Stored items
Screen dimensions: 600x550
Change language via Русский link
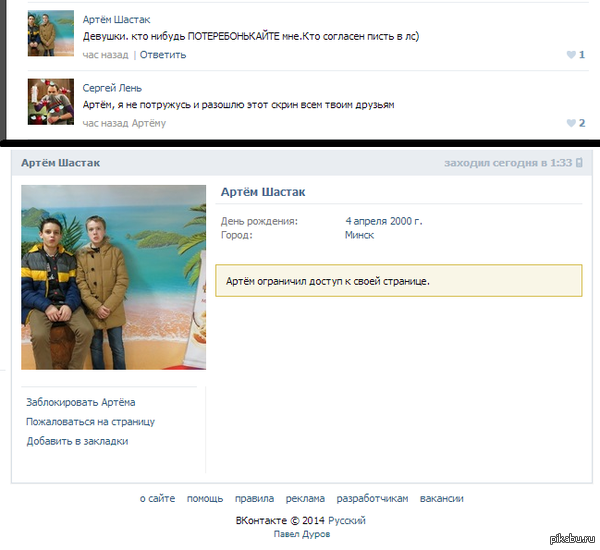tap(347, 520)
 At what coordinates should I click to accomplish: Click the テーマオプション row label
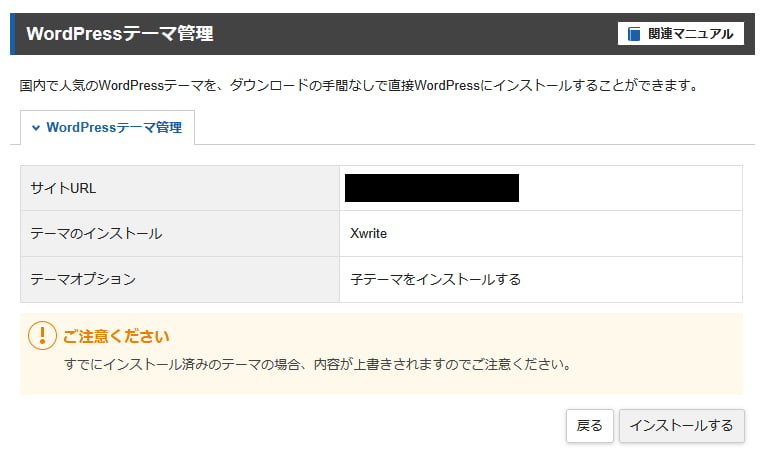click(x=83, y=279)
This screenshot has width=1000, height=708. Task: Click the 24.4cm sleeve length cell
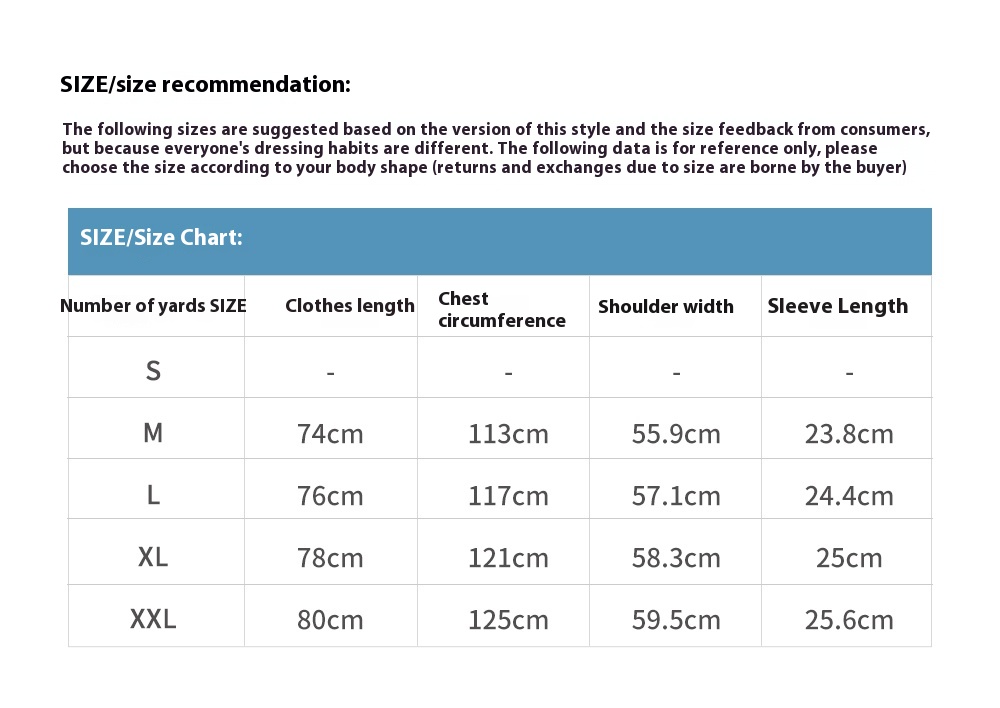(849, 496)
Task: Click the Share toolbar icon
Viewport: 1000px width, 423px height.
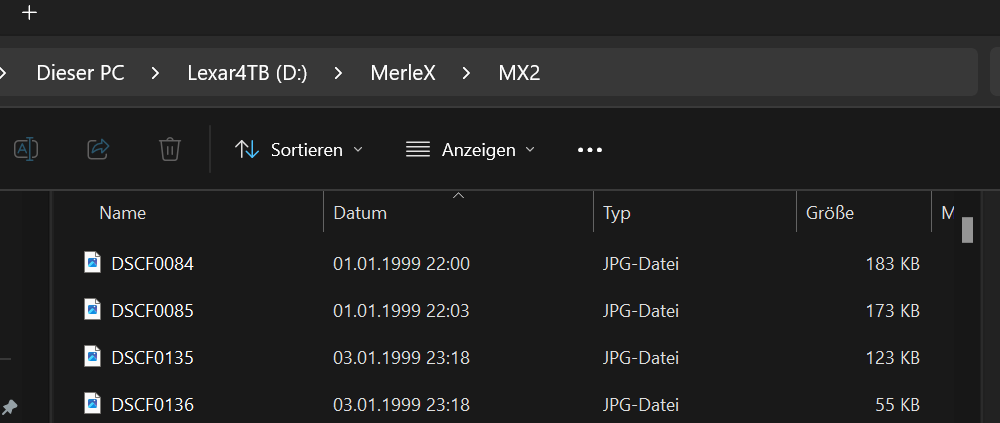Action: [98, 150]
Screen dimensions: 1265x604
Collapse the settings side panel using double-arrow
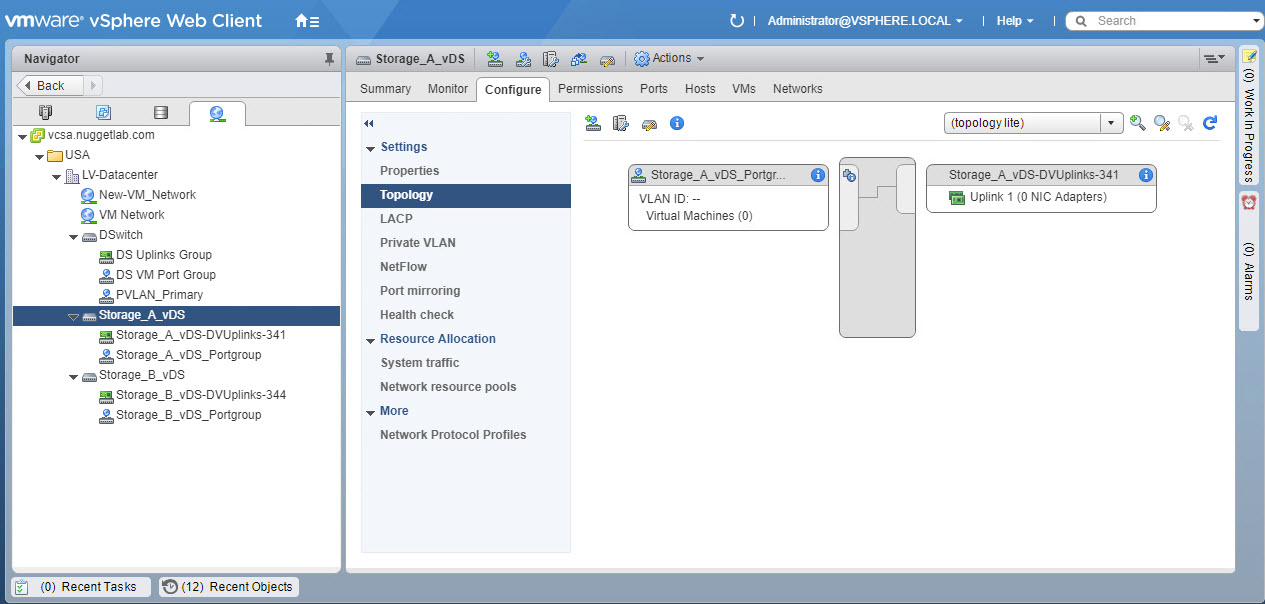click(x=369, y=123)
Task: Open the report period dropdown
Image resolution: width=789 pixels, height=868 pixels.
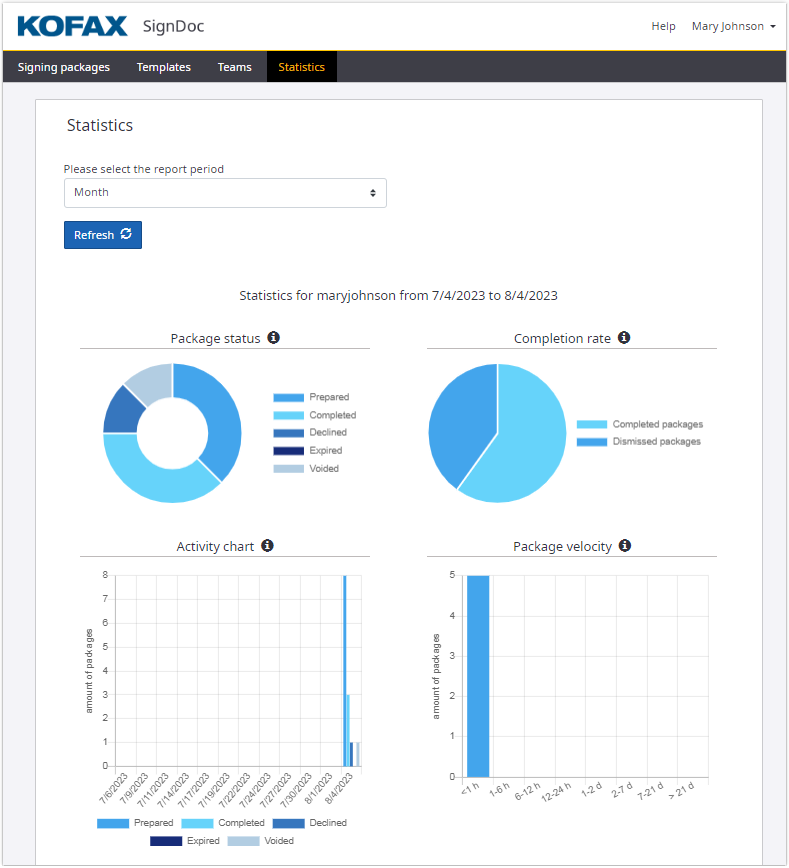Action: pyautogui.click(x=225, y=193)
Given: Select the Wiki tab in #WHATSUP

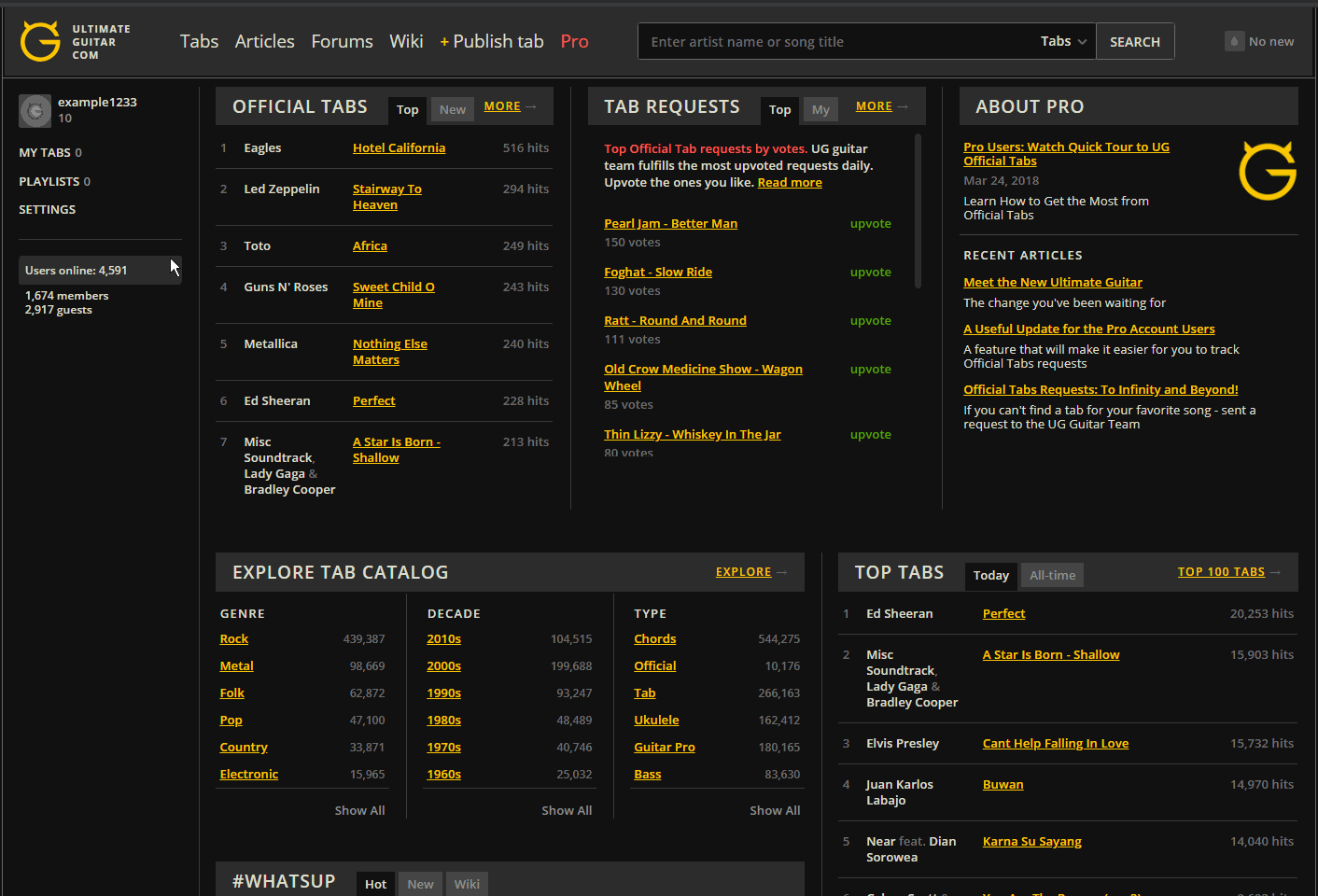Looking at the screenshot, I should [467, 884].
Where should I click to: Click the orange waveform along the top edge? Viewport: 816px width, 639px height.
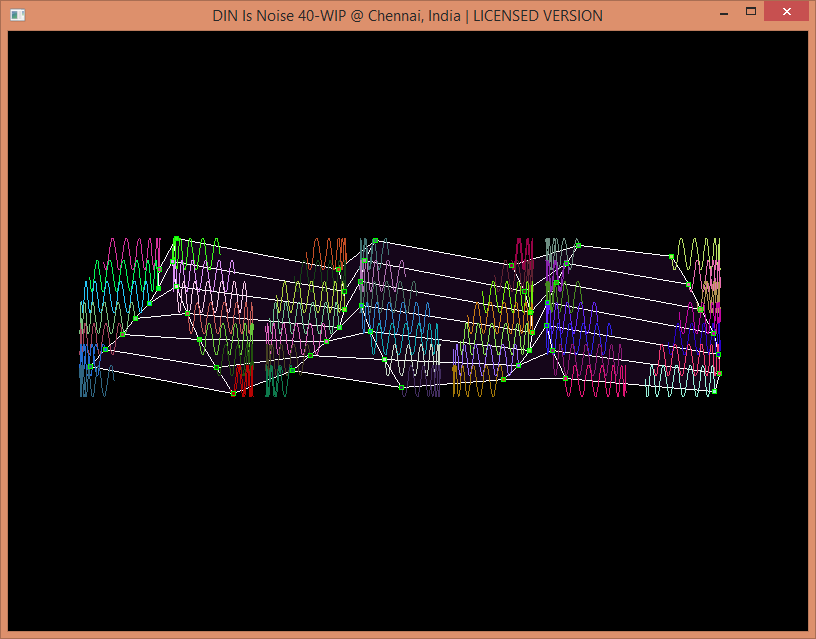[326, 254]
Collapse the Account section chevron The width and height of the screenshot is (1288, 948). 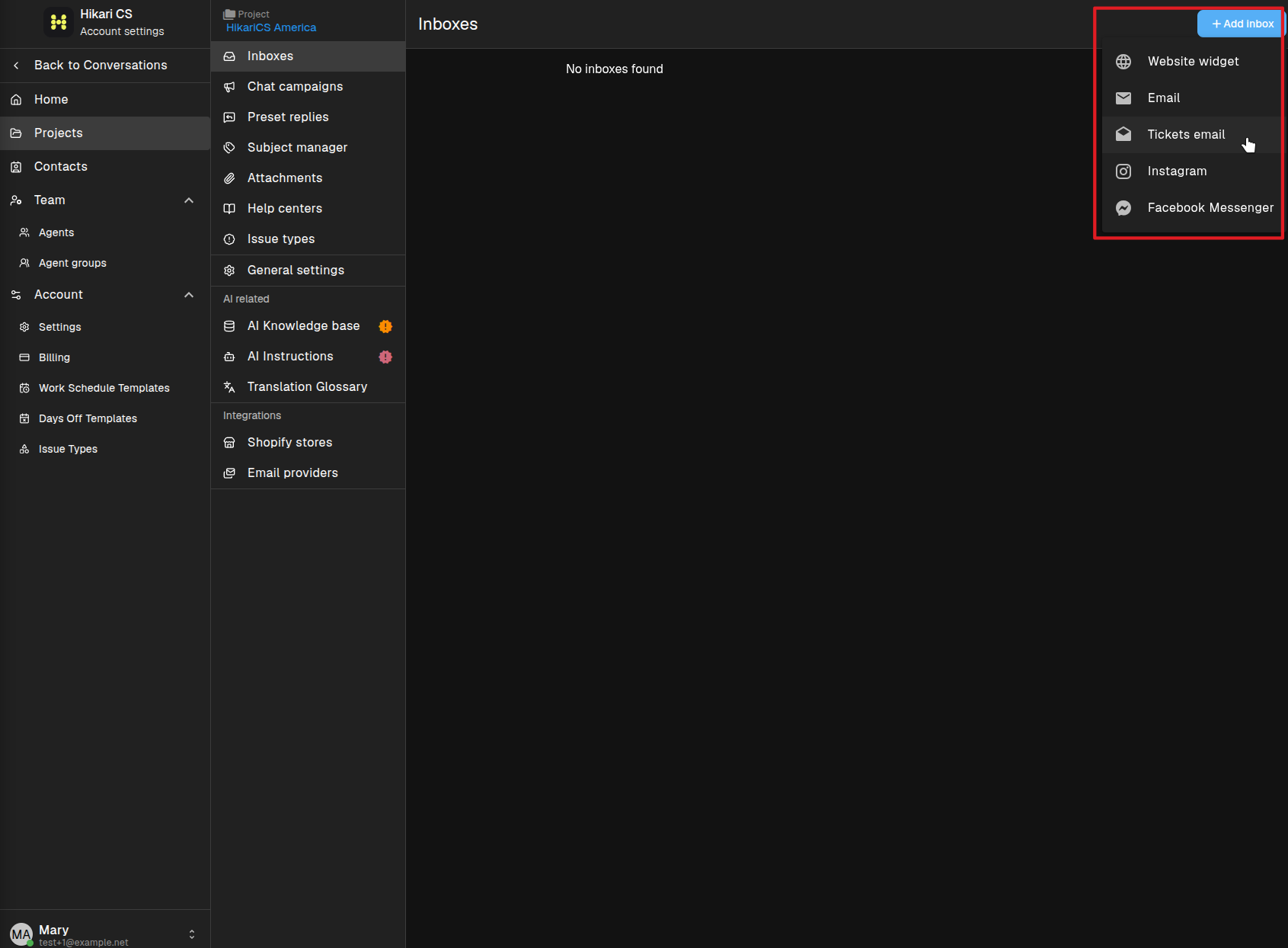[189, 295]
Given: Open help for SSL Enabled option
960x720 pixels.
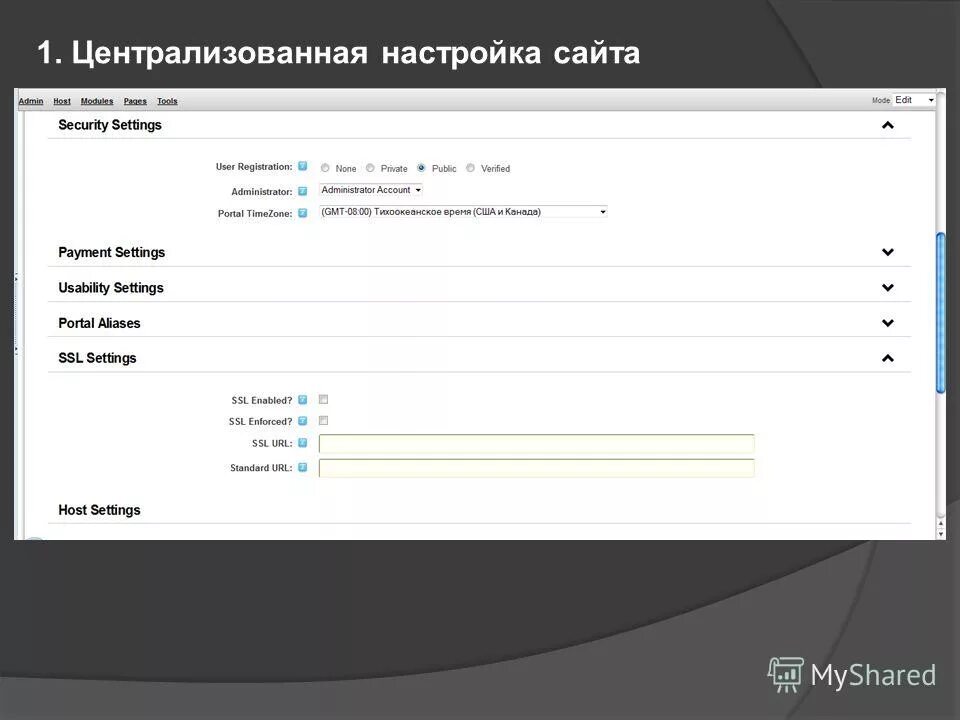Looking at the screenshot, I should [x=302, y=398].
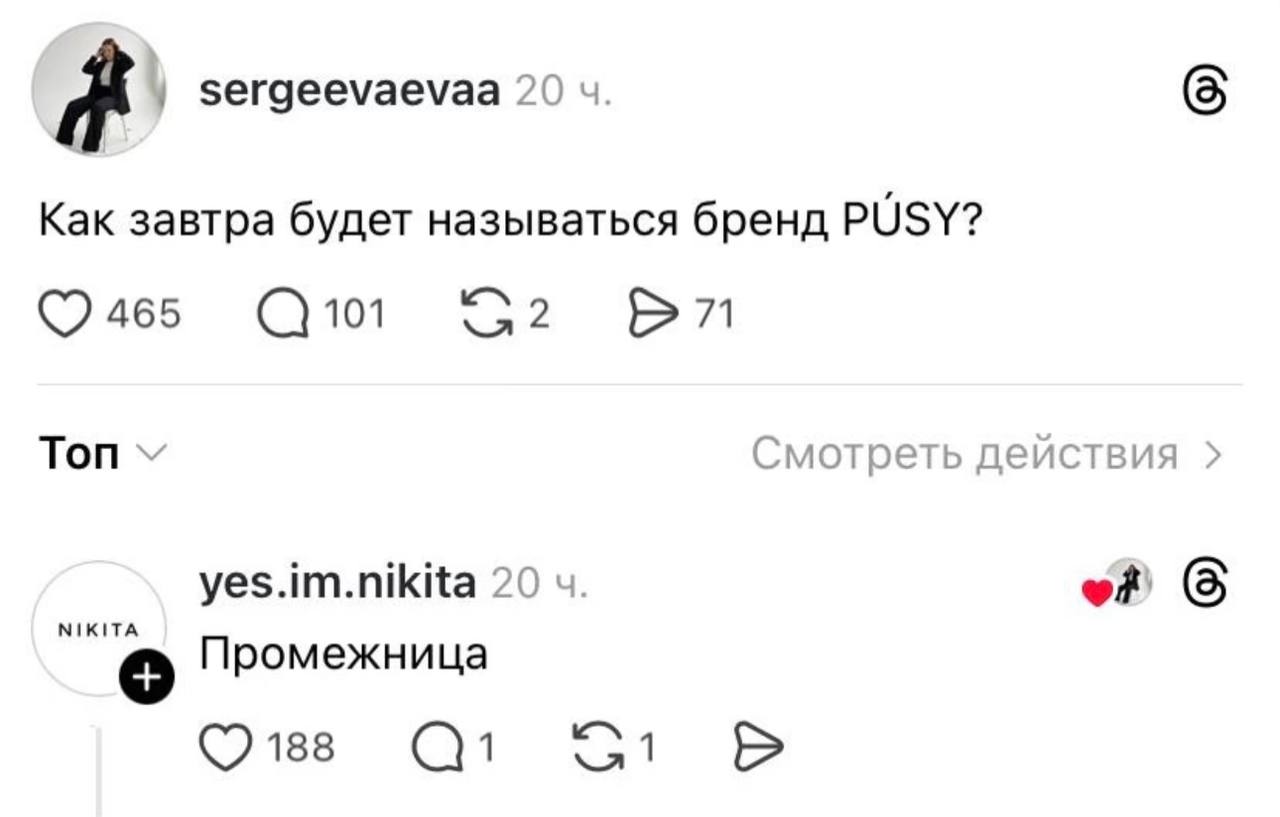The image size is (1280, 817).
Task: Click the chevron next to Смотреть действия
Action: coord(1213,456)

TASK ITEM
Find every line above that contains the word "dimensions", and return each one.

EXERCISE OUTPUT
Screen dimensions: 600x550
Screen dimensions: 1265x604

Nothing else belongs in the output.